→ **Prompt**:
Word for word, transcribe the data below from the line with "Image resolution: width=942" to the line with "Task: Open the Chrome profile avatar icon", keeping both of those lines.

→ **Input data**:
==================================================
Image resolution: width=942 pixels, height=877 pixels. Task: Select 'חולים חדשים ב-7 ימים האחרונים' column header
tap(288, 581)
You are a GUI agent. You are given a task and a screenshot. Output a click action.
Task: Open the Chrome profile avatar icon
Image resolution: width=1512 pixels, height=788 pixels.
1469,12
==================================================
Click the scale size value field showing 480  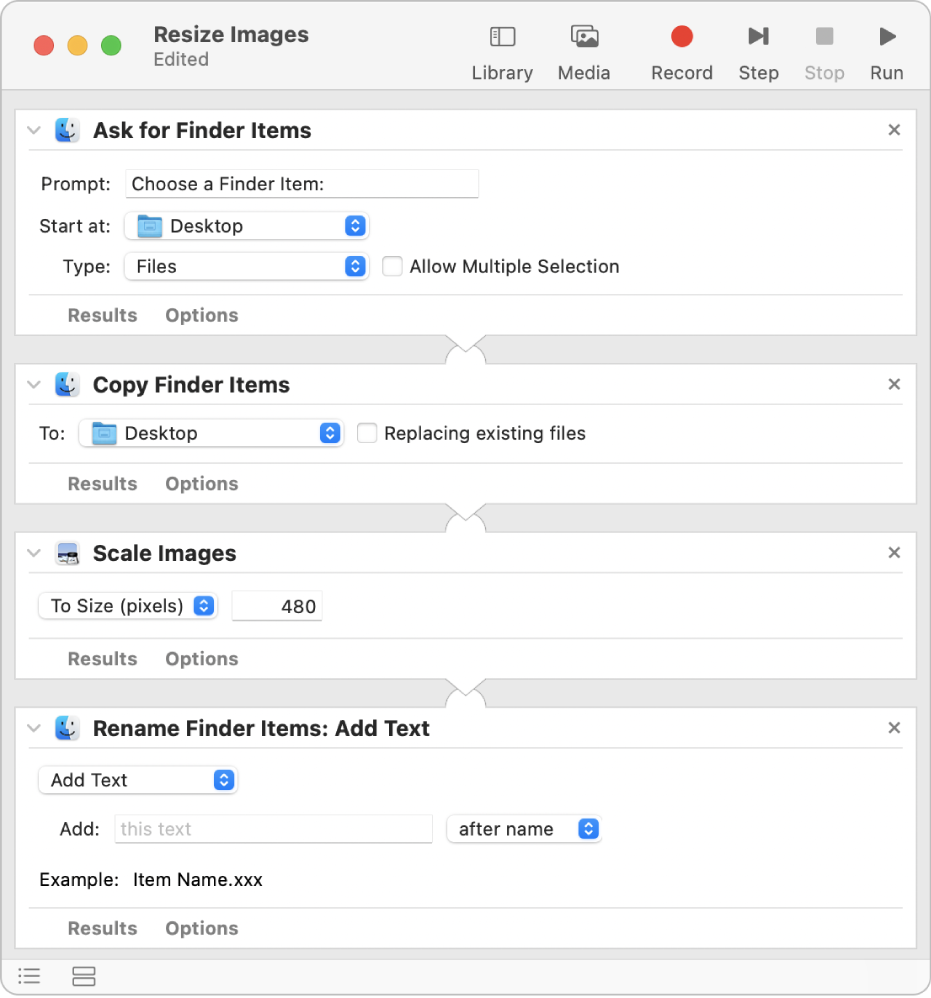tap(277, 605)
==================================================
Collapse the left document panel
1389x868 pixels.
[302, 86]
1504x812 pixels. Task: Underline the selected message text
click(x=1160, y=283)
==================================================
→ **Output**:
Image resolution: width=942 pixels, height=877 pixels. Task: Select 'חולים חדשים ב-7 ימים האחרונים' column header
tap(288, 581)
You are a GUI agent. You are given a task and a screenshot. Output a click action.
Task: Open the Chrome profile avatar icon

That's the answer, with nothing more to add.